Task objective: Update the material from the line with "LBSATI (63, 1242)" up to and including the line with "Sale (195, 1124)", changing "Shoes" to "Footwear" and keeping everything else the same.

★ ★ ★ ★ ★

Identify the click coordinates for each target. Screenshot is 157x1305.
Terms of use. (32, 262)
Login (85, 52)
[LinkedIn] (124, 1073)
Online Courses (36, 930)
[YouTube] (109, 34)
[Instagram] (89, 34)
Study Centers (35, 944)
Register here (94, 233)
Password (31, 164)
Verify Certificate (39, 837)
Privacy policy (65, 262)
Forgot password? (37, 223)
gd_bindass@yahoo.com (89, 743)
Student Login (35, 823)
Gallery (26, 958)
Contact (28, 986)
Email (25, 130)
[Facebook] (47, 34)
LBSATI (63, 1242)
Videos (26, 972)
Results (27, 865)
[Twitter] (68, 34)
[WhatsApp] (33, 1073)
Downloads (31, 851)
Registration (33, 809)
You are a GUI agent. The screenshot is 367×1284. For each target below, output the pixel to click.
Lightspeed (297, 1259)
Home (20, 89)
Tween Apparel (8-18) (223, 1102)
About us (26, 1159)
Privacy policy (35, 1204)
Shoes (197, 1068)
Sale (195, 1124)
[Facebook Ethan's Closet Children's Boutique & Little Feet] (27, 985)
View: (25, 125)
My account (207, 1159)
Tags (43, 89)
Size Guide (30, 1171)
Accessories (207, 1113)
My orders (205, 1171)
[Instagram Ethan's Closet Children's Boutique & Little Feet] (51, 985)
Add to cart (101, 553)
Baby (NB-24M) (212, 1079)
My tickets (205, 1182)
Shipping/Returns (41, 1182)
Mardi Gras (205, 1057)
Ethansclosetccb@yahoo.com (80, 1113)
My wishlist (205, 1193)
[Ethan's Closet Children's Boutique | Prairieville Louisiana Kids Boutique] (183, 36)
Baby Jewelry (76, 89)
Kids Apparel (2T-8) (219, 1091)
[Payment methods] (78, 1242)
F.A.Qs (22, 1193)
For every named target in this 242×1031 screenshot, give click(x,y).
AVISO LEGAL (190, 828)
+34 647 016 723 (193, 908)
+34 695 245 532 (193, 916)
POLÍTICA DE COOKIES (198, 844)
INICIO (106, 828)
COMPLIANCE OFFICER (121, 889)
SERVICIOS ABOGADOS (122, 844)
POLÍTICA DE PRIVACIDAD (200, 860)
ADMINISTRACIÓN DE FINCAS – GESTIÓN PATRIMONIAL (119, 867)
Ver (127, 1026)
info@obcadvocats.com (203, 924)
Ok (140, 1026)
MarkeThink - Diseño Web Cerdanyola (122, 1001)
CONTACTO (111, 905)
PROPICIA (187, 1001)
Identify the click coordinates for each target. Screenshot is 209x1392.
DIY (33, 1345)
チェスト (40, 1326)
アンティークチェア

★ ★ ★ ★ ★

Solved exercise:
LBSATI (63, 1242)
Videos (26, 972)
Results (27, 865)
[Twitter] (68, 34)
[WhatsApp] (33, 1073)
Downloads (31, 851)
Registration (33, 809)
You are a GUI agent. The screenshot is 367×1284. For each target below, output the pixel to click.
Lightspeed (297, 1259)
Home (20, 89)
Tween Apparel (8-18) (223, 1102)
About us (26, 1159)
Privacy policy (35, 1204)
Footwear (197, 1068)
Sale (195, 1124)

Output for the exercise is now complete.